You have to click the title first to reveal the summary, then you can click the number of comments to see what people said. Caveat: any comment posted while the story is grey disappears when it is greenlit, tho an editor may reference some of them in the summary that gets the green.

Comment Re:Meta is like Trump (Score 1) 54

It hasn't been proven in court, but there's been more solid evidence presented than there was against Cosby.

No fan of Darth Cheeto, but that is simply not true. Cosby was deposed in a civil suit and admitted in his testimony to drugging women so he could have sex with them.

Who, BTW, totally also did all that shit

He totally did (see above). It is, in fact, why he is not currently in prison because, despite the DA granting him immunity for said testimony to remove his 5th amendment protections, that deposition was used against him in his criminal trial and the Pennsylvania Supreme Court vacated his conviction as a result.

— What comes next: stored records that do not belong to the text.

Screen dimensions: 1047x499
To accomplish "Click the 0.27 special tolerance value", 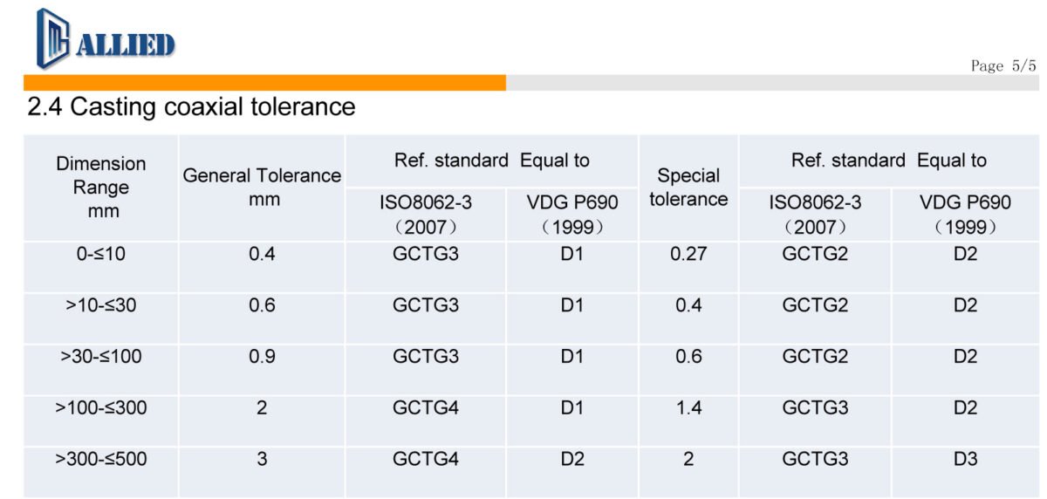I will tap(688, 256).
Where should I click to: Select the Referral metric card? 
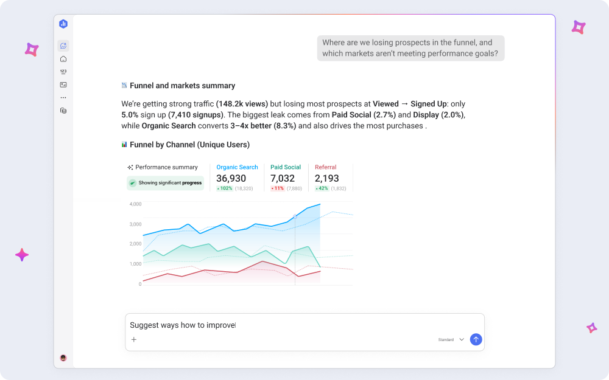point(329,178)
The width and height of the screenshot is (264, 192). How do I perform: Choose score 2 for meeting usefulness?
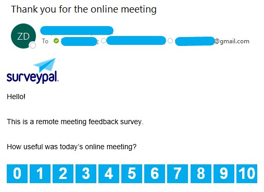point(63,174)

Comment Re:Pretty sure the article is wrong (Score 1) 71

Yes, why would anyone think that invoking Nagasaki is fearmongering? It's crazy to think "Nagasaki" is anything but a reference the reader can identify with (like "as long as ten football fields" or "more books information than the library of congress") and the choice of the phrase "nuclear device" is anything other than the author's desire to be technically correct (the best kind of correct) in his descriptions.

Crazy, I say.

Comment Re:So "justice" == social media platforms banning (Score 4, Insightful) 168

Should moderators here be liable for posts they upvote if those posts are libelous? Should /. (whoever owns them now) also be subject to being held liable for allowing those upvotes? Should /. be held liable for allowing users to set thresholds for what they see based on the moderator's mods? Liability is far clearer in these cases than in AI driven algorithms.